**Task instructions**
Answer these questions about the passage on the solar system barycenter cycle.
(a) Which program does the writer suggest for simulating the Solar System both backwards and forwards in time?
(b) How many Jupiter-Neptune cycles are listed, and how many years do they add up to?
(c) Which planet pair is listed with a single cycle of 172.7 years?

--- Source passage Enclosed Below ---

OK, I looked at it. I can kind of see your ~179 SSB cycle--barely. I'll grant that it's probably the result of the combined gravitation effects of the planets. The spots you point out are local minima--so you could look at the planets in those zones and see if they are pulling at crosspurposes to one another during those times (on average! because the main swings are much larger than the 179 cycle you're trying to look at.

There's no telling your SSB cycle would hold up at scales over hundreds of thousands of years. Maybe try using GravitySimulator to simulate the Solar System both backwards and forwards in time. I think there's a way in the program to keep track of the barycenter.

But the following is probably a mirage:

Quote:
Jupiter-Saturn: 9 cycles = 178.65 years: 178.65/GY/144-1 = -0.145%
Jupiter-Uranus: 13 cycles = 179.4 years: 179.4/GY/144-1 = 0.27%
Jupiter-Neptune: 14 cycles = 178.9034 years: 178.9034/GY/144-1 = 0.007%
Saturn-Uranus: 4 cycles = 181.1 years: 181.1/GY/144-1 = 1.217 %
Saturn-Neptune: 5 cycles = 179.35 years: 179.35/GY/144-1 = 0.241%
Uranus-Neptune: 1 cycle = 172.7 years: 172.7/GY/144-1 = -3.483%
Note that the relations with the most cycles tend to have the lowest errors. You go fooling around with integers, you'll drive yourself crazy finding all kinds of resonances every where you turn in the Solar System.

--- End of Enclosed Source passage ---
--- Dataset excerpt Enclosed Below ---

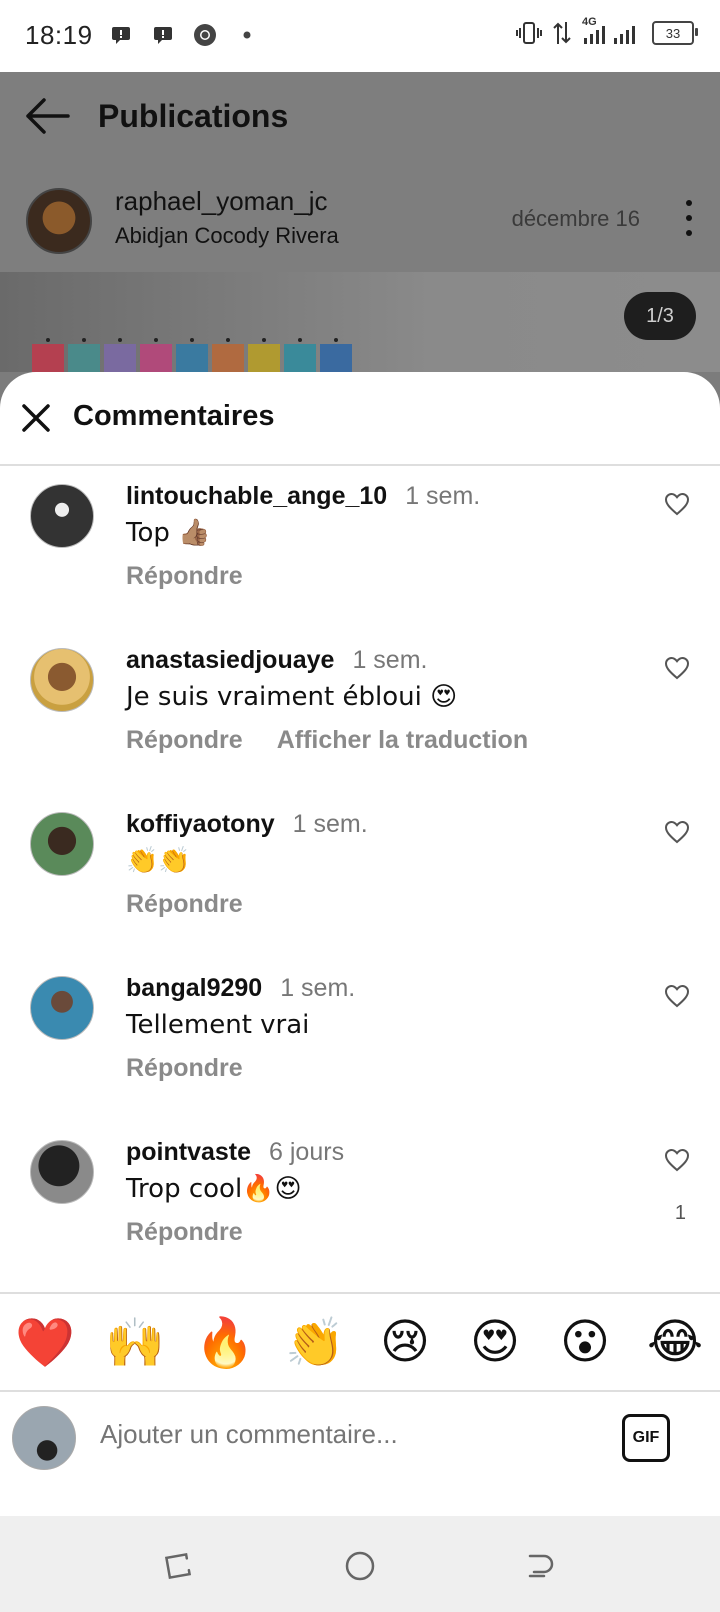  Describe the element at coordinates (495, 1342) in the screenshot. I see `reaction-heart-eyes: 😍` at that location.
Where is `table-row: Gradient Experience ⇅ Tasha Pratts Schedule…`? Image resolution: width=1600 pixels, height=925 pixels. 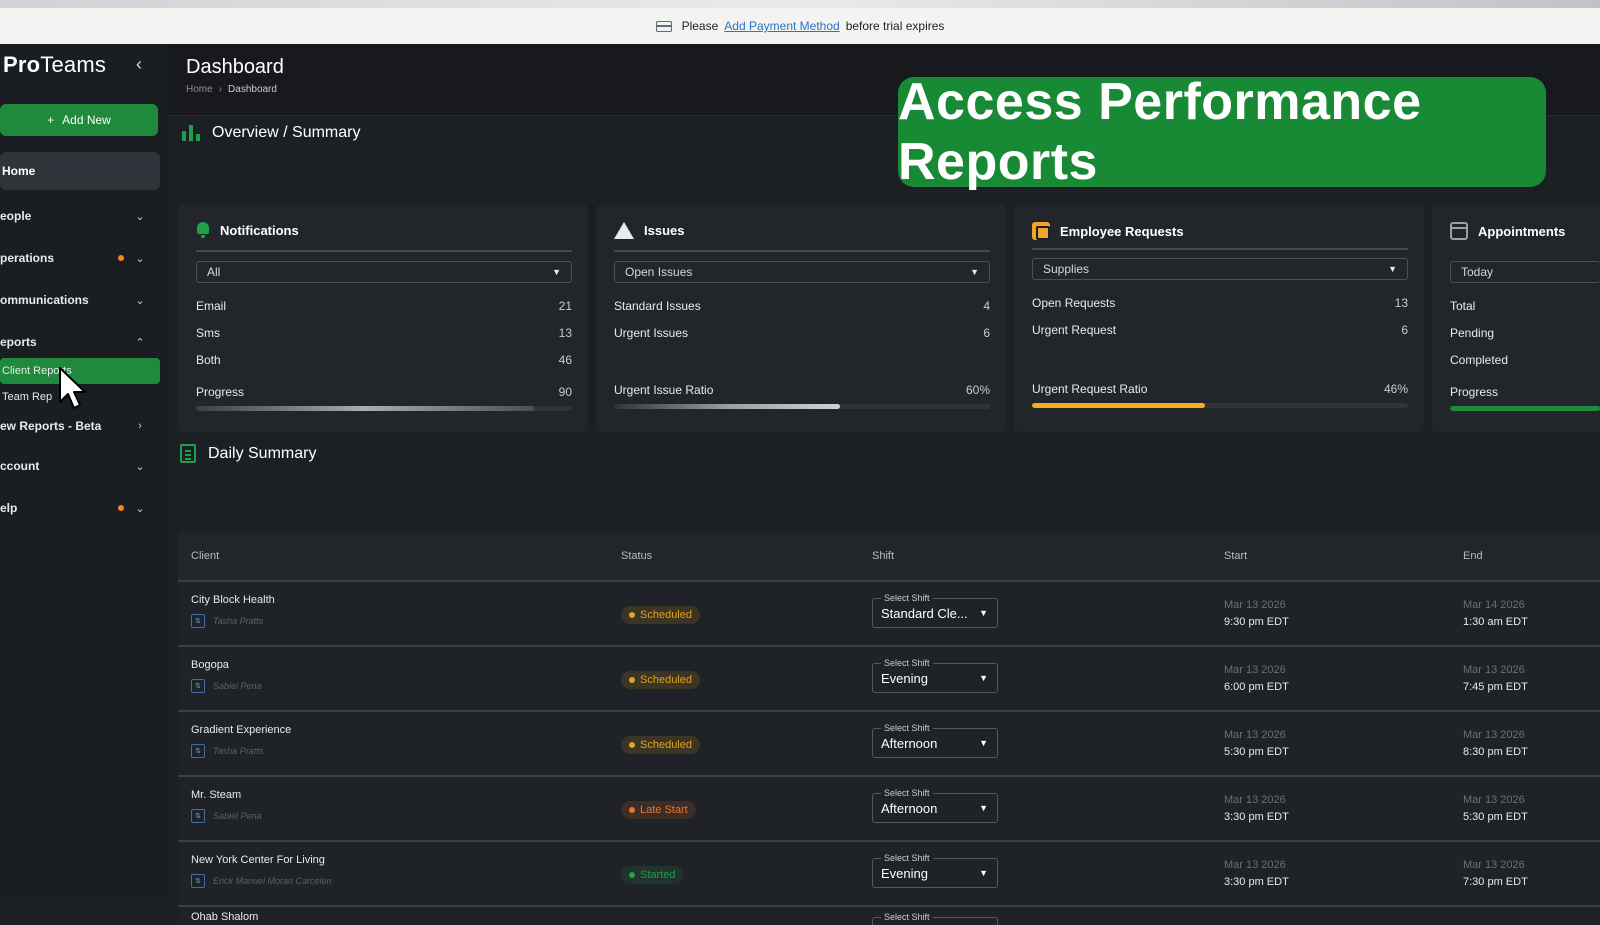 table-row: Gradient Experience ⇅ Tasha Pratts Schedule… is located at coordinates (889, 742).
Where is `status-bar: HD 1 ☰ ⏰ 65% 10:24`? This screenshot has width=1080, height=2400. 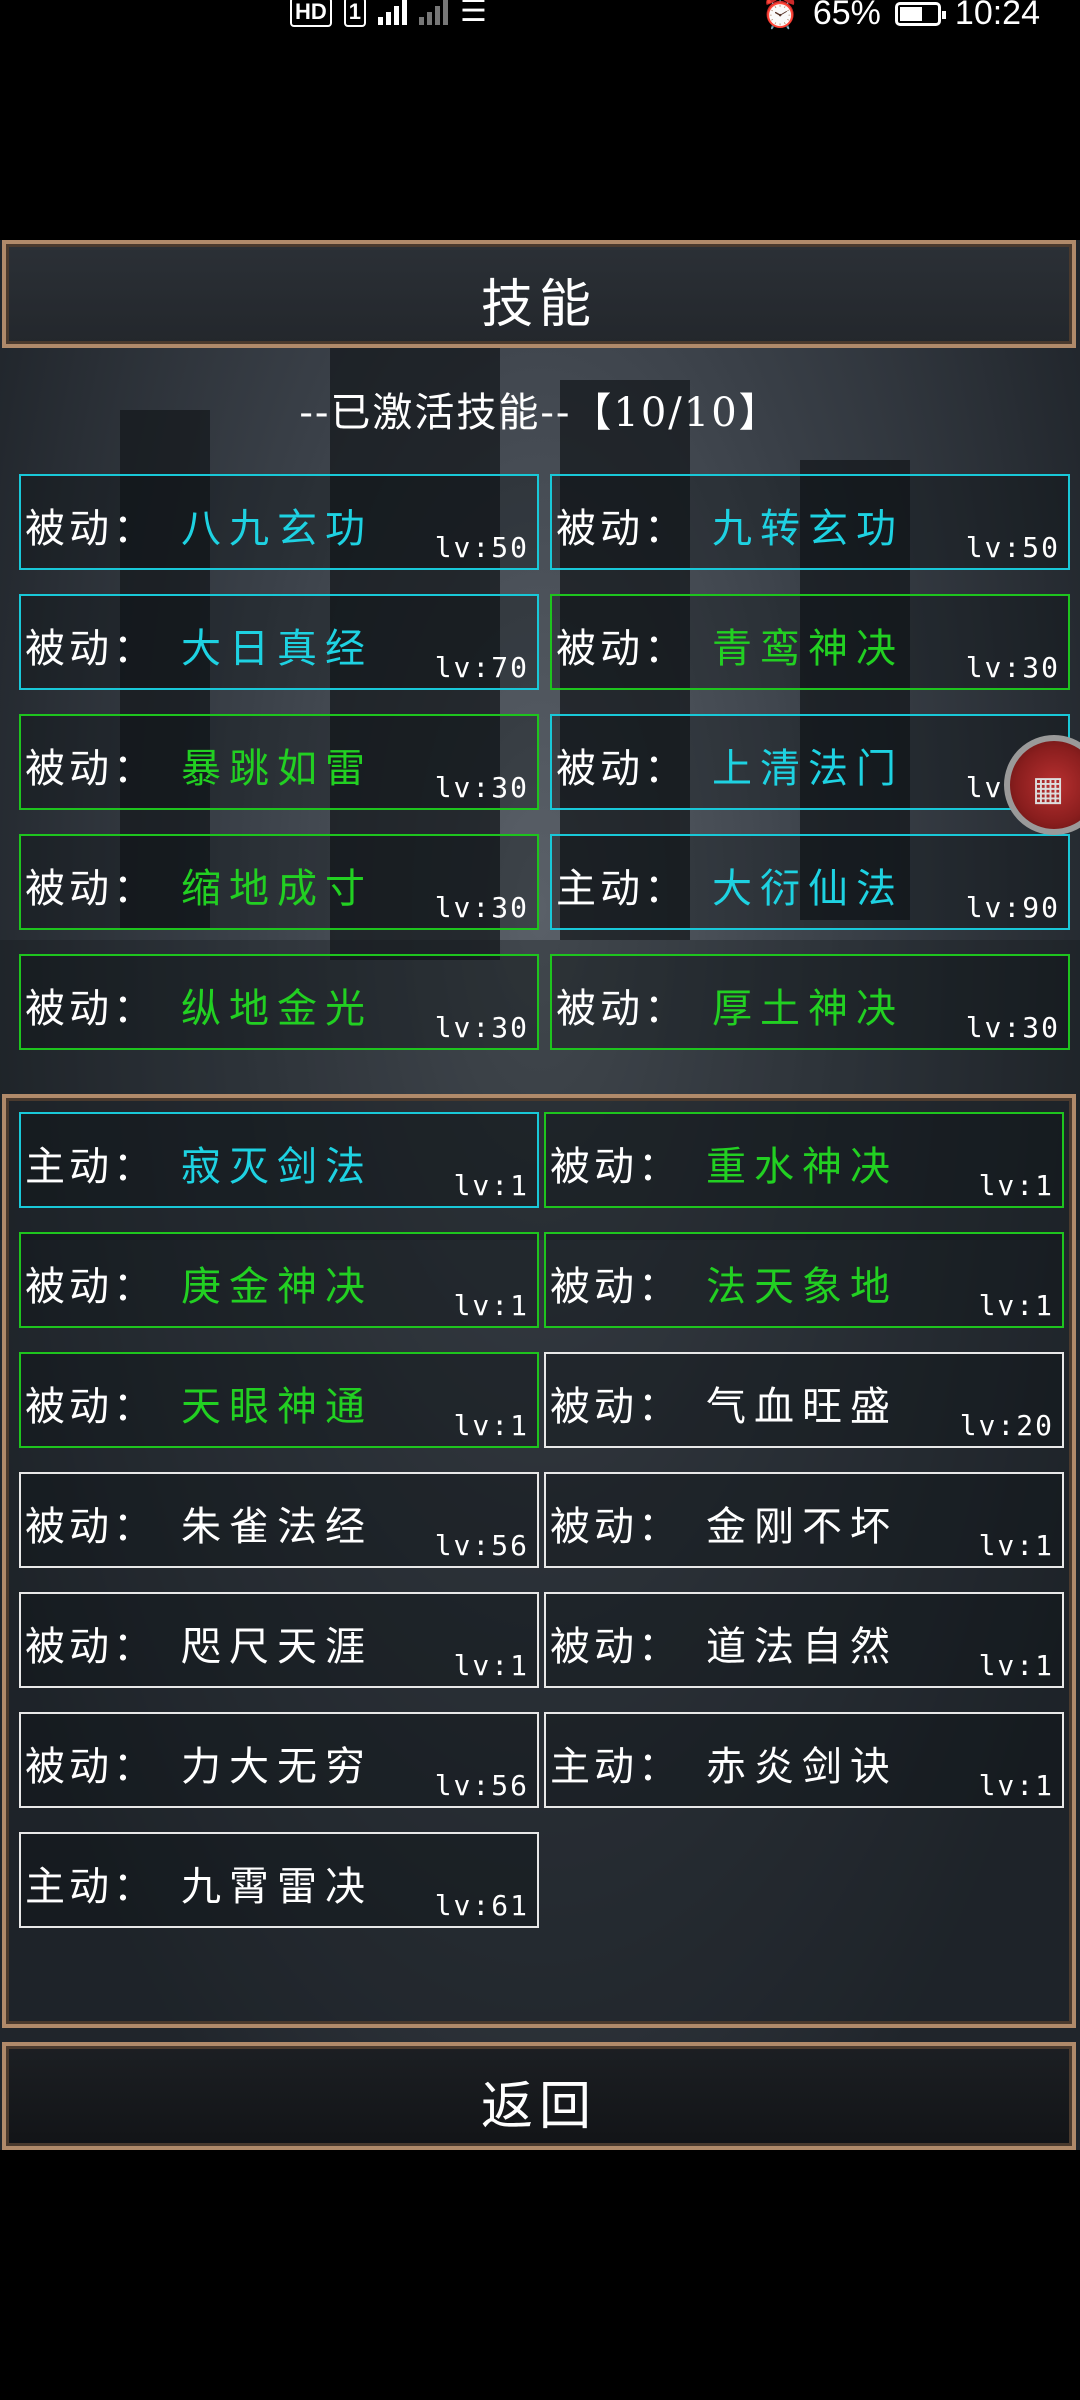
status-bar: HD 1 ☰ ⏰ 65% 10:24 is located at coordinates (540, 20).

--- End of Enclosed Dataset excerpt ---

**Exercise response**
(a) GravitySimulator.
(b) 14 cycles, totaling 178.9034 years.
(c) Uranus-Neptune.